Does anyone want a bus pass for two weeks? I certainly won’t be using it from December 10th to 24th. These little bits of foil and paper are untransferable, I’d hate to see the service provided go to waste.
Also, someone get this “Will design thermonuclear devices for food” (in Russian) T-shirt, for Graham, k?
And The Great Equation for Nicholas. Thanks. You’re awesome.

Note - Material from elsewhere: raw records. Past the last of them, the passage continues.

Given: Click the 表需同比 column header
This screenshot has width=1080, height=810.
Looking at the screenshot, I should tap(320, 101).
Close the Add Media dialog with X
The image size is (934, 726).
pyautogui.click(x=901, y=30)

I should be walking, airing out the musty smell of second-hand cigarettes my coat collects in the back room at work, but I am nervous of what I will find once I get past my first destination. I have a secondary plan, there is apparently a corset stitcher happening tonight at Andrew’s new apartment, but the primary is that for a reason. The scathing thing most close to the thin skin of my heart is the first thing I want to address. There is no turn back time, no peering ahead. I had a half argument about this earlier this week with a partially ex-lover. What’s real is what needs to be dealt with, and what’s now is all that we have to take chances with. What should be done should be done, regardless of imagined consequence. This is what I told him, irritation growing. I was falling in front of someone, hitting the ground hard with verbal feet that were suddenly fists curled in anticipation of the general unfairness of the world. Me, I surprised myself. I’m not used to admitting heat into myself. I usually keep everything I want very under control and very away from me. He said that I was intimidating. I would be surprised except that I’m beginning to get used to it.
What happens when you begin to reject neglect in the face of everything you want?